What to do. Only one span of the listing below is wanted: the lines from the one with "Zorkij-4 (591, 2209)" through the one with "Pentax SuperA (608, 1738)", reproduced exactly, both ends kept.

(Extracted records)

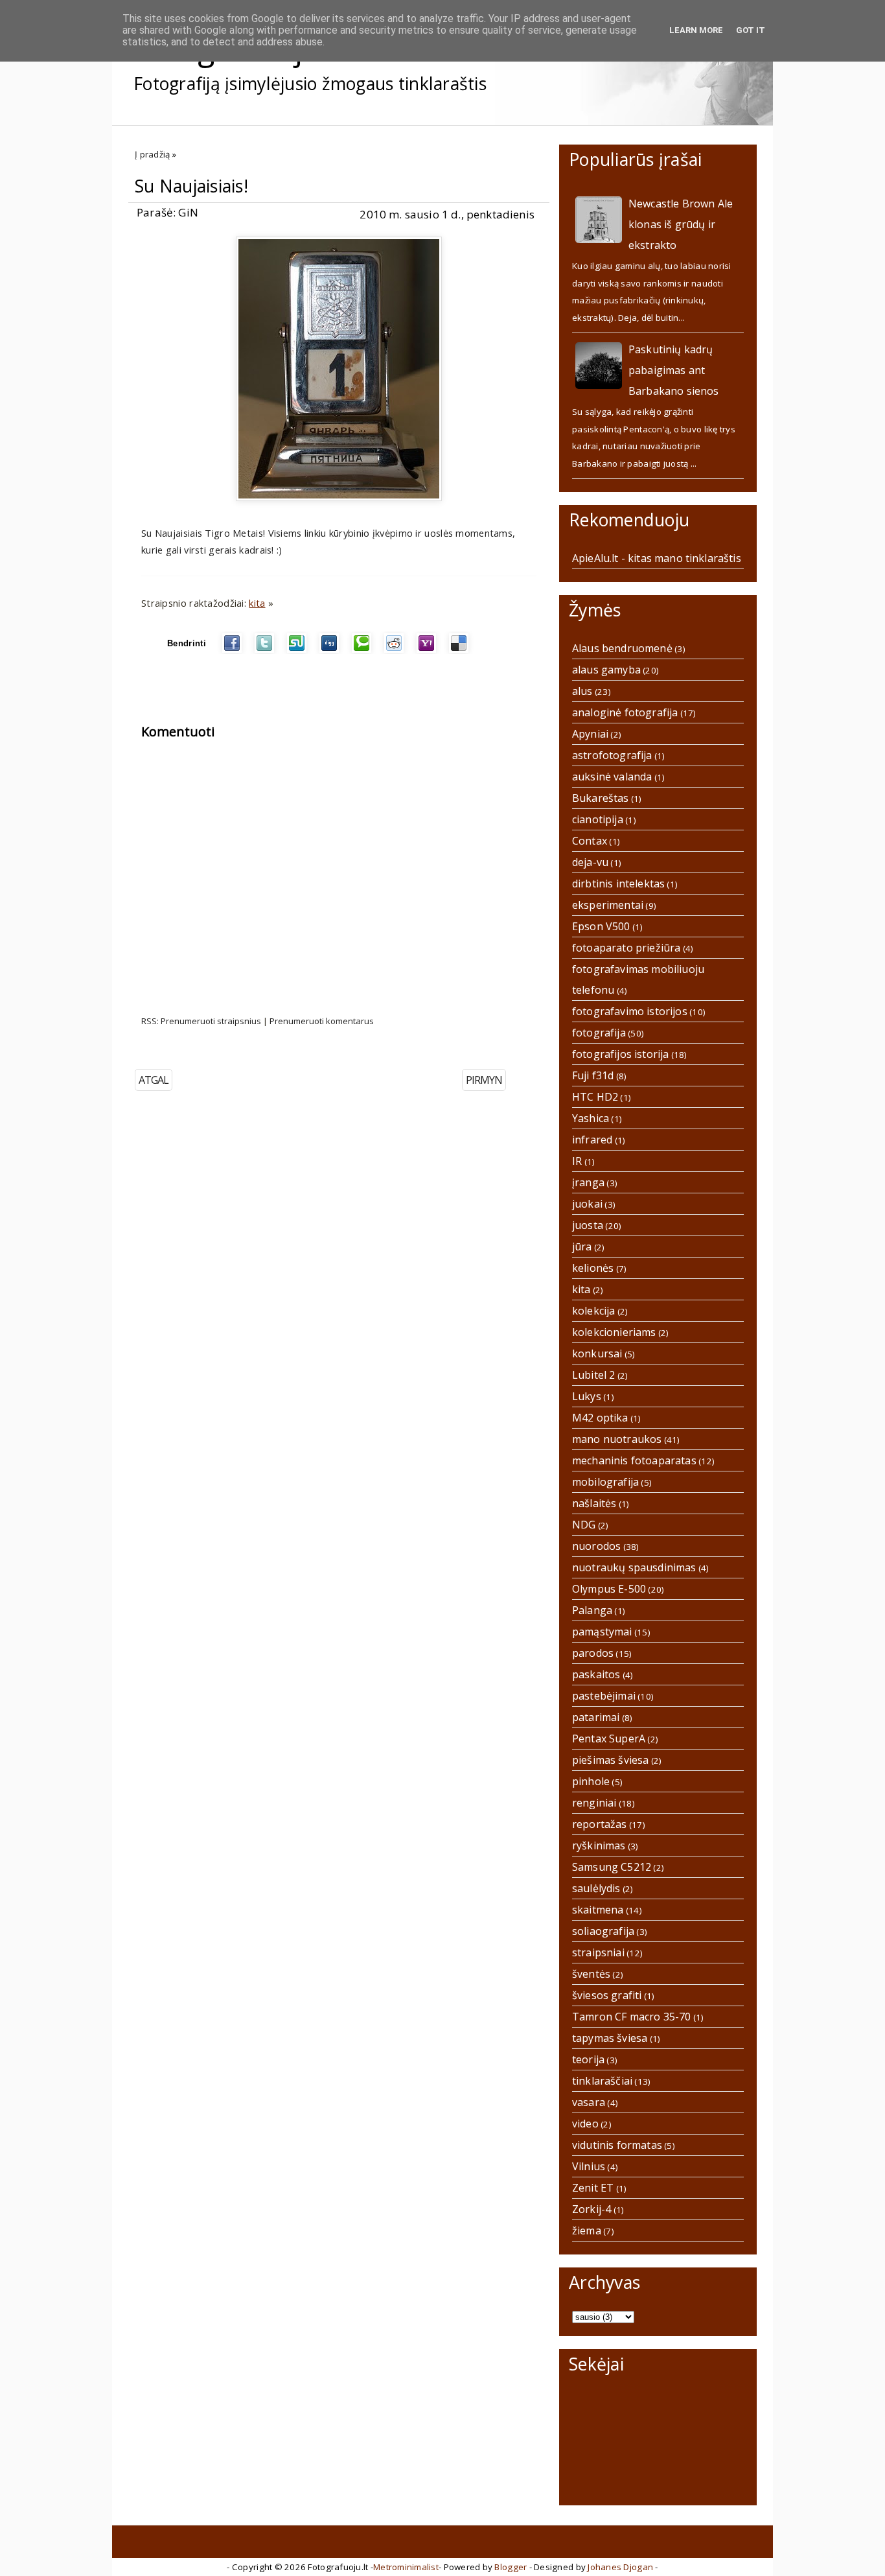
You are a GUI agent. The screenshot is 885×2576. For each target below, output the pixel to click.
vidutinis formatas (617, 2145)
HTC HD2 (595, 1097)
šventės (591, 1974)
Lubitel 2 (593, 1375)
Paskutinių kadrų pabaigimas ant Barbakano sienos (673, 370)
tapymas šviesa (609, 2038)
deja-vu (590, 862)
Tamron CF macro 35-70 (631, 2016)
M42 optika (600, 1418)
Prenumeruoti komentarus (322, 1021)
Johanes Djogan (620, 2567)
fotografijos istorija (620, 1054)
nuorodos (596, 1546)
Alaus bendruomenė (622, 648)
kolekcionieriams (614, 1332)
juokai (587, 1204)
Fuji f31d (593, 1075)
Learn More (696, 30)
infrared (592, 1139)
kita (257, 602)
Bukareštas (600, 798)
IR (577, 1161)
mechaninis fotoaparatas (634, 1460)
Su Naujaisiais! (191, 186)
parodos (593, 1653)
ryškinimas (599, 1845)
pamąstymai (602, 1631)
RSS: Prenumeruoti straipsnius (201, 1021)
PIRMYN (484, 1080)
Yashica (590, 1118)
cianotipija (597, 819)
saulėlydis (596, 1888)
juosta (587, 1225)
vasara (588, 2102)
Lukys (586, 1396)
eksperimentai (607, 905)
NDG (583, 1524)
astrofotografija (612, 755)
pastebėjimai (604, 1696)
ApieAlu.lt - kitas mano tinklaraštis (656, 558)
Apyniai (590, 734)
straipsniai (598, 1952)
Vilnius (588, 2166)
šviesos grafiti (606, 1995)
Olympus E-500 (609, 1589)
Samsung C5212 (611, 1867)
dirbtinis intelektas (618, 883)
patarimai (595, 1717)
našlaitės (594, 1503)
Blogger (510, 2567)
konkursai (597, 1353)
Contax (589, 841)
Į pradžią (152, 154)
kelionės (593, 1268)
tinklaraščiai (602, 2081)
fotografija (599, 1032)
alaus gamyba (606, 669)
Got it (750, 30)
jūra (582, 1246)
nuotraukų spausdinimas (634, 1567)
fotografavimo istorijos (629, 1011)
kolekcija (593, 1311)
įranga (588, 1182)
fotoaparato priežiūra (626, 948)
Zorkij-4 (591, 2209)
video (585, 2123)
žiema (586, 2230)
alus (582, 691)
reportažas (599, 1824)
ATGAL (153, 1080)
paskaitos (596, 1674)
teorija (588, 2059)
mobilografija (605, 1482)
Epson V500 (601, 926)
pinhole (591, 1781)
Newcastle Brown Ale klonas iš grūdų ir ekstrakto (680, 224)
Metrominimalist (406, 2567)
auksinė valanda (612, 776)
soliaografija (603, 1931)
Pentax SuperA (608, 1738)
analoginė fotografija (625, 712)
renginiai (594, 1803)
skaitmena (597, 1910)
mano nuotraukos (616, 1439)
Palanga (592, 1610)
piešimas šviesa (610, 1760)
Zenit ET (593, 2188)
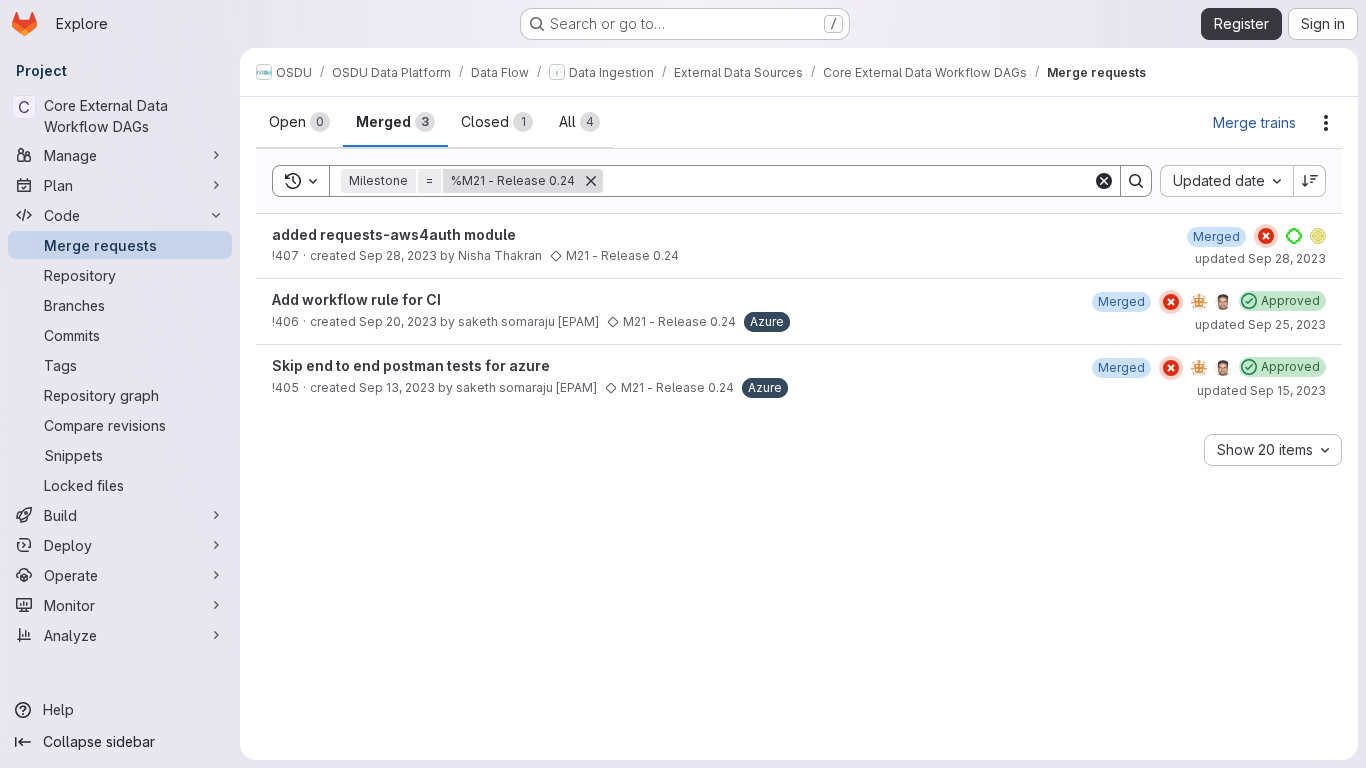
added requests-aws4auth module (394, 234)
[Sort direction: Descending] (1310, 181)
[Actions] (1326, 123)
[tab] (299, 122)
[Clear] (1104, 181)
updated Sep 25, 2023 (1260, 324)
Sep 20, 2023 (398, 321)
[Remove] (591, 181)
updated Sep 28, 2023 (1260, 258)
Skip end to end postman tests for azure (411, 365)
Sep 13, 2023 (397, 387)
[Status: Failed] (1266, 236)
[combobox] (1226, 181)
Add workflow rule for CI (356, 299)
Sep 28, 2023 (398, 255)
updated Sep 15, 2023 (1261, 390)
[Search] (1136, 181)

(End Extracted records)

Your solution.
Zorkij-4 (591, 2209)
video (585, 2123)
žiema (586, 2230)
alus (582, 691)
reportažas (599, 1824)
ATGAL (153, 1080)
paskaitos (596, 1674)
teorija (588, 2059)
mobilografija (605, 1482)
Epson V500 (601, 926)
pinhole (591, 1781)
Newcastle Brown Ale klonas iš grūdų ir ekstrakto (680, 224)
Metrominimalist (406, 2567)
auksinė valanda (612, 776)
soliaografija (603, 1931)
Pentax SuperA (608, 1738)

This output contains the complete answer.